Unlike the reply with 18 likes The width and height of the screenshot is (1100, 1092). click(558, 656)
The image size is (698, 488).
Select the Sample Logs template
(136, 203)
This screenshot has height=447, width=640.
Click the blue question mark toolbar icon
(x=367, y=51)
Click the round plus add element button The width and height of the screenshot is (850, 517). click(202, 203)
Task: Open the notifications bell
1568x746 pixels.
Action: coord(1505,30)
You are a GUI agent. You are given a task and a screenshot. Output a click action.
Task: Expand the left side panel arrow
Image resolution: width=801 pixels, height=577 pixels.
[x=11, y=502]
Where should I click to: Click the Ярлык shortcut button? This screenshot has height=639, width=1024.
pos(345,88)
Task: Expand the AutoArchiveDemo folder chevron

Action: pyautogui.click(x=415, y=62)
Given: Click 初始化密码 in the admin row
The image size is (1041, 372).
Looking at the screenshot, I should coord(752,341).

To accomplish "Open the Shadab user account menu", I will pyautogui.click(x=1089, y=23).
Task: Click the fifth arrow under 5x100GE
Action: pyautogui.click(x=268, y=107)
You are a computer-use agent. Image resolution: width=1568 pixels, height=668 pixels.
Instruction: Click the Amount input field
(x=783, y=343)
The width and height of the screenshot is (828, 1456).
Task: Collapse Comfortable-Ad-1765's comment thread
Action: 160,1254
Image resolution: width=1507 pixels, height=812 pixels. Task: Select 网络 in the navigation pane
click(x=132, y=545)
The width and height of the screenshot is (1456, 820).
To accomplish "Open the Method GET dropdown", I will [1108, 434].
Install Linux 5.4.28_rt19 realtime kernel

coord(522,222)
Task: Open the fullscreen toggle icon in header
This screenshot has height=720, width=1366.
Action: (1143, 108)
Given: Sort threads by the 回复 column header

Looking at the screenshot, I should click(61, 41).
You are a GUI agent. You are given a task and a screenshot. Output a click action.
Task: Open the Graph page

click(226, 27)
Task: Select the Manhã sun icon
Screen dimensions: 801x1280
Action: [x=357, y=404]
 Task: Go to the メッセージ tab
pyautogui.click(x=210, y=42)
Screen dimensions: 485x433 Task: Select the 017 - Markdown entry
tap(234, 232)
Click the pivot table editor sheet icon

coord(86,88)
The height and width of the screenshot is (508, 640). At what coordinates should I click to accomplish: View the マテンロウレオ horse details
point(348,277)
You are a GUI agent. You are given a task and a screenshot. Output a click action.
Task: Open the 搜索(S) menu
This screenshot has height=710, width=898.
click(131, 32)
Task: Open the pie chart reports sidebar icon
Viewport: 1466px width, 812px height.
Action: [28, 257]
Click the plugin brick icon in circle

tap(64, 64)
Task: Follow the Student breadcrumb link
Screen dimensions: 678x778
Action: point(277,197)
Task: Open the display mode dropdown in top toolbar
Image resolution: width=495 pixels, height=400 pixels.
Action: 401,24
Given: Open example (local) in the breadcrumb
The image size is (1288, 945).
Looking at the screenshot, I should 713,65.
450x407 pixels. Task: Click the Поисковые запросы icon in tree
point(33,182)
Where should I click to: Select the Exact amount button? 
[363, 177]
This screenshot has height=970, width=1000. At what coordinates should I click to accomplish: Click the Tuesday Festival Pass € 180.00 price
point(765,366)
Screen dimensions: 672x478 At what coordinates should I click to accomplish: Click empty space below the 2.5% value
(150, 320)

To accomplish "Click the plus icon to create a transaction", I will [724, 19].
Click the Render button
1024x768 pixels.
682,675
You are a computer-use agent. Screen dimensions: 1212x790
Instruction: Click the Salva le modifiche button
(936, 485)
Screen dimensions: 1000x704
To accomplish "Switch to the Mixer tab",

*****

> Task item
Please output the lines of the listing above that fall in the stretch from the one with "Screen dimensions: 485x433" through the one with "Task: Open the pie chart reports sidebar icon", exactly and only those.

> Finished exercise
Screen dimensions: 485x433 Task: Select the 017 - Markdown entry
tap(234, 232)
Click the pivot table editor sheet icon

coord(86,88)
The height and width of the screenshot is (508, 640). At what coordinates should I click to accomplish: View the マテンロウレオ horse details
point(348,277)
You are a GUI agent. You are given a task and a screenshot. Output a click action.
Task: Open the 搜索(S) menu
This screenshot has height=710, width=898.
click(131, 32)
Task: Open the pie chart reports sidebar icon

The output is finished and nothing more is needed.